[Rows on where targets appear]
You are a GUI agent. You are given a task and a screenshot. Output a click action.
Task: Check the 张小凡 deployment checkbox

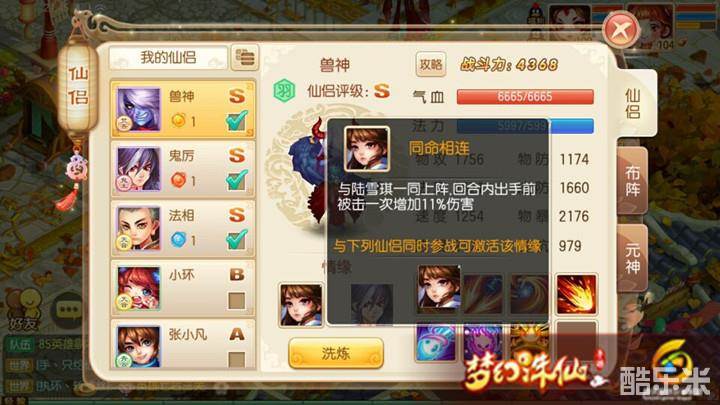(x=236, y=360)
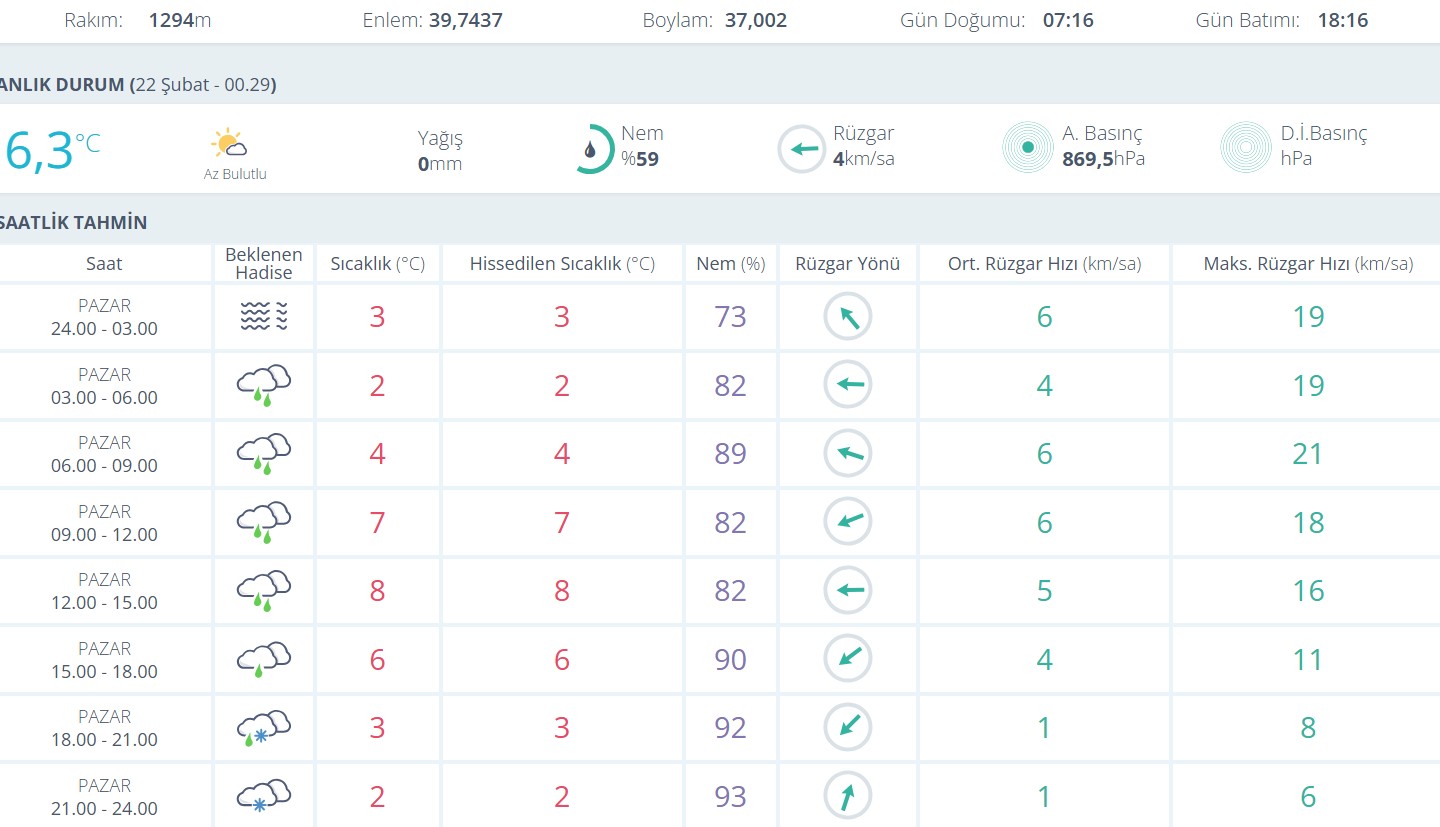The image size is (1440, 827).
Task: Select the sleet icon for 18.00 - 21.00
Action: (264, 728)
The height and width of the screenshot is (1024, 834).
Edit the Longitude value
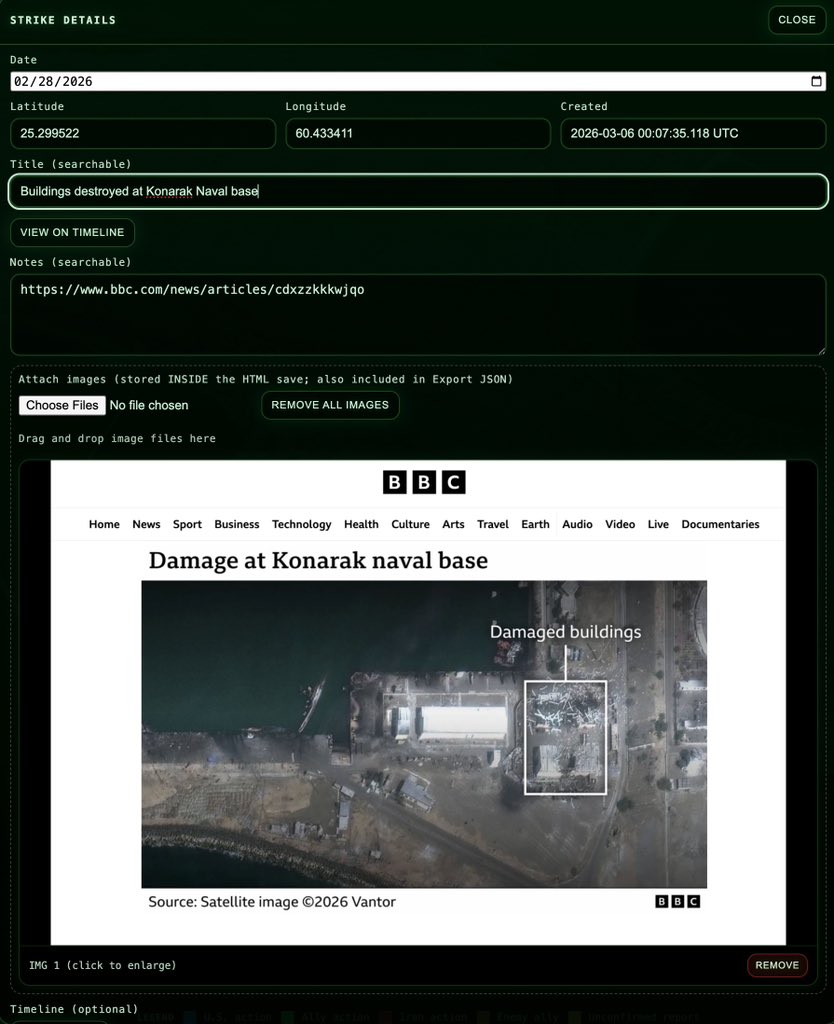coord(418,133)
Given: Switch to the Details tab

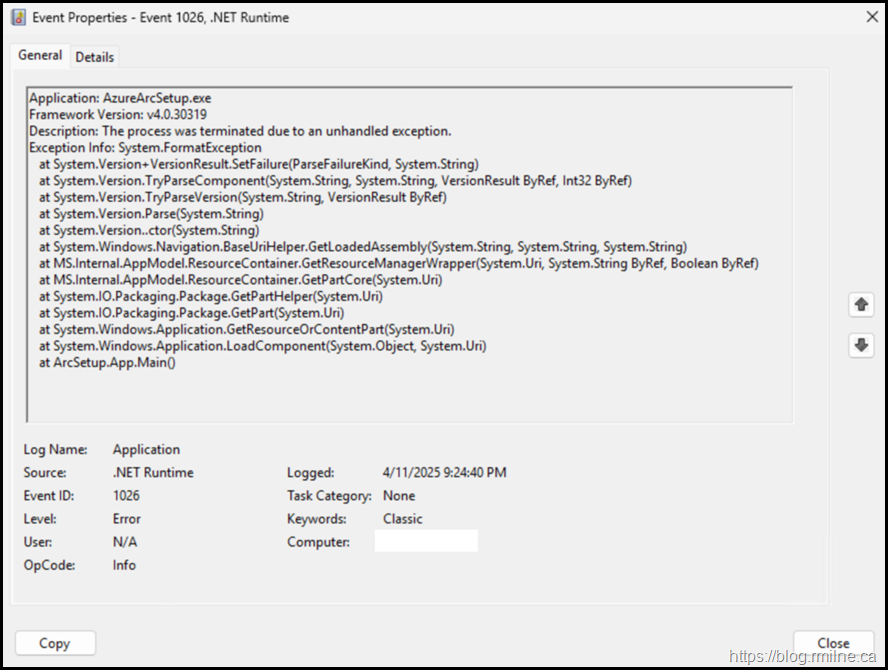Looking at the screenshot, I should (x=95, y=57).

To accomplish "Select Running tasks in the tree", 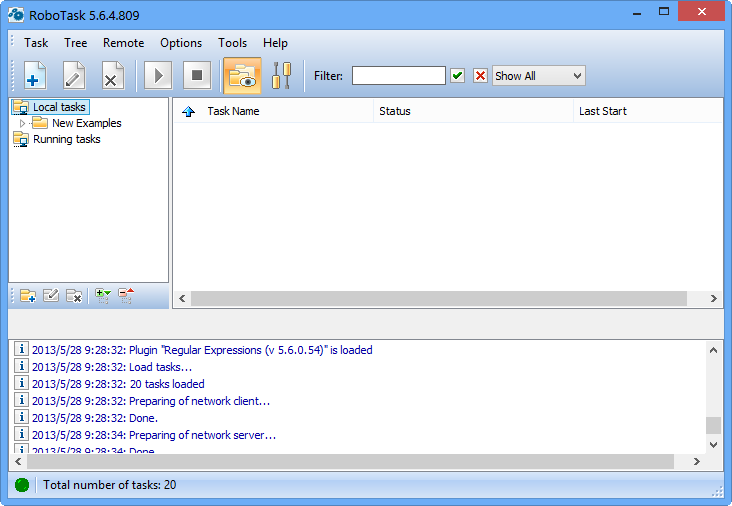I will click(66, 140).
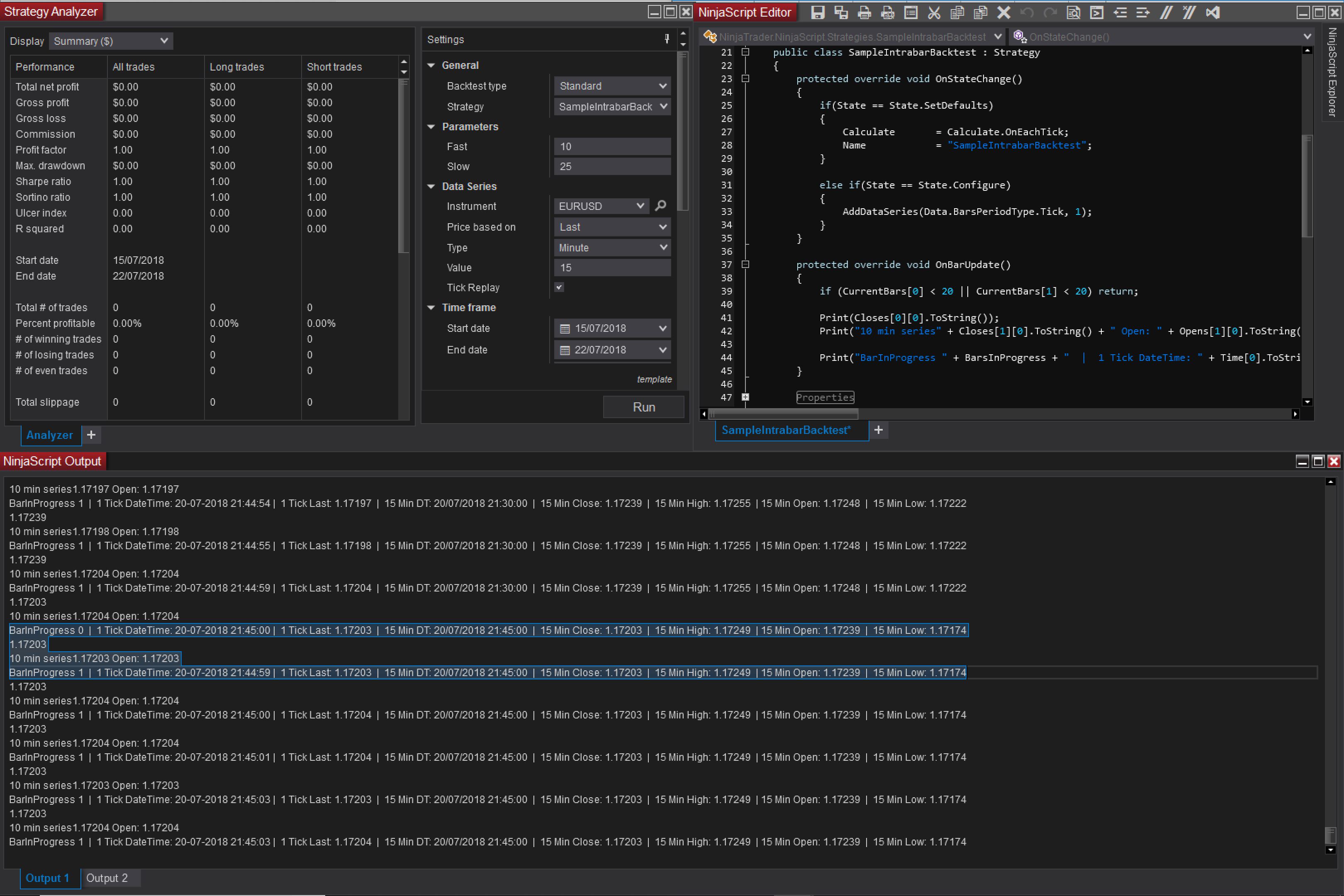Click the Find magnifier document icon
Screen dimensions: 1344x896
[1073, 12]
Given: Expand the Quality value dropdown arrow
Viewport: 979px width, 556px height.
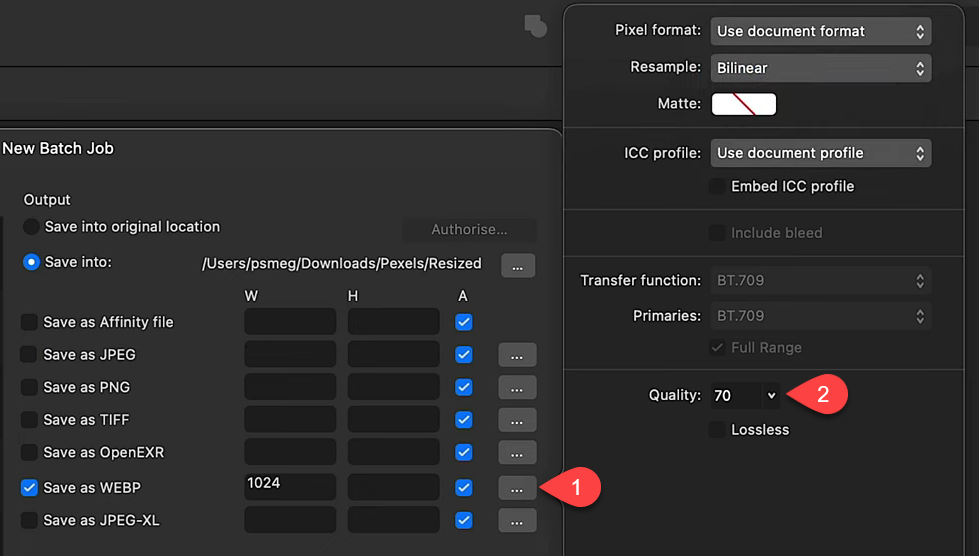Looking at the screenshot, I should tap(771, 396).
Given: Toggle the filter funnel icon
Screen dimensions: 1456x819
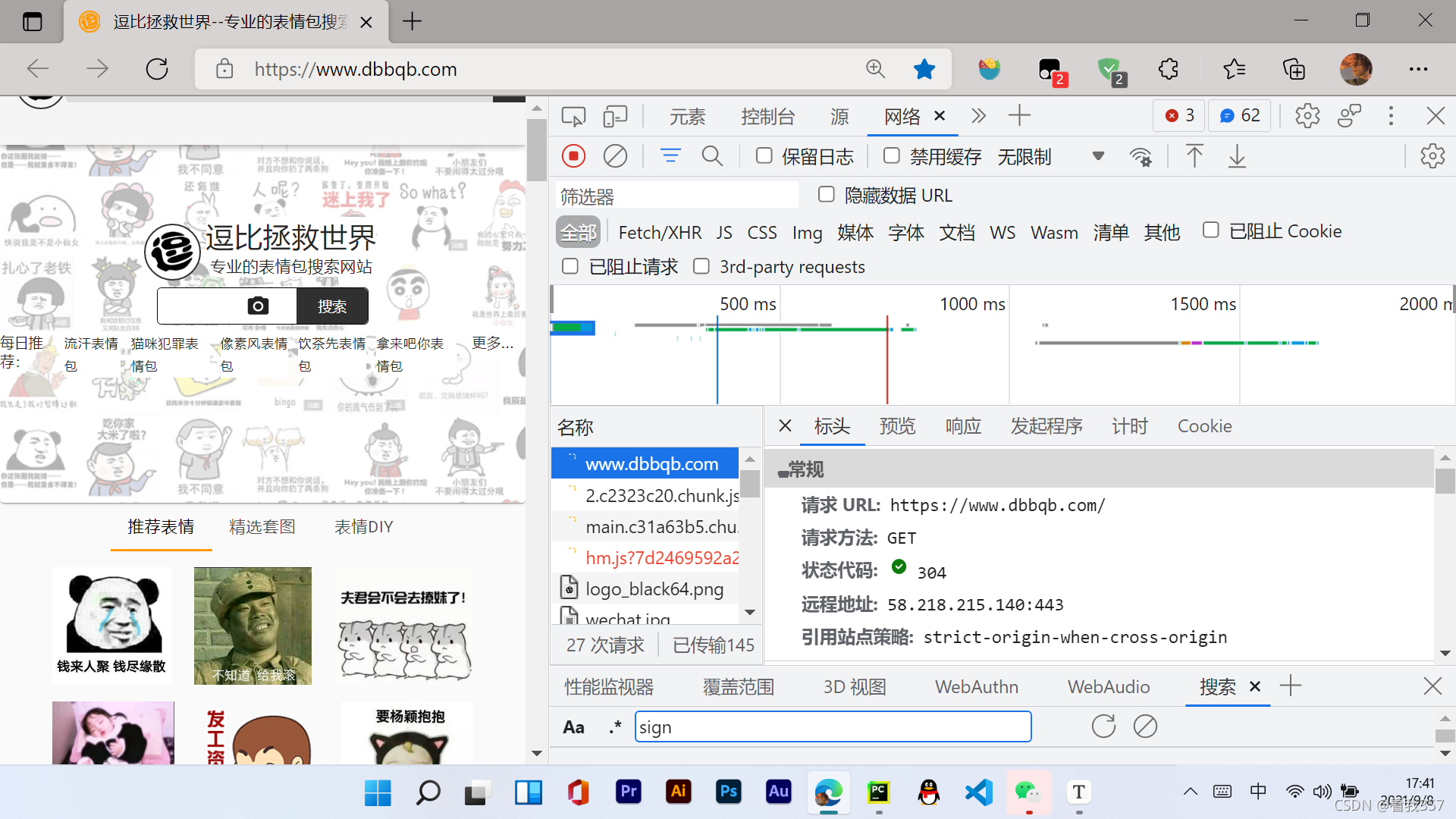Looking at the screenshot, I should (x=670, y=156).
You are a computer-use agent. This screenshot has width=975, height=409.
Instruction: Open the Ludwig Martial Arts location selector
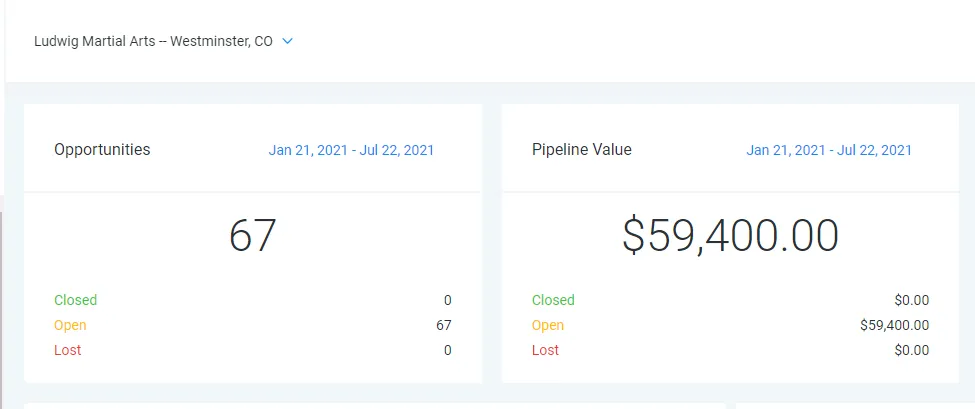click(x=153, y=42)
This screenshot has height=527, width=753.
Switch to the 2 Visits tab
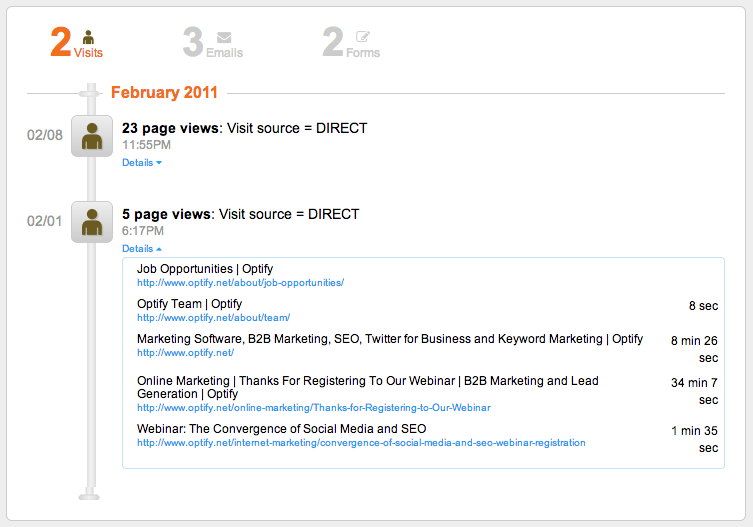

Exercise details:
Please write out the listing again, from the line that contains "You are a computer-use" through the end of the listing, requests included. Multiply every coordinate in the answers by 1.9, round each result to a whole number with halves going up, and leave the pictures out.

Full answer:
You are a computer-use agent. This screenshot has width=975, height=409.
Instruction: Open the Ludwig Martial Arts location selector
click(x=291, y=80)
This screenshot has height=527, width=753.
Switch to the 2 Visits tab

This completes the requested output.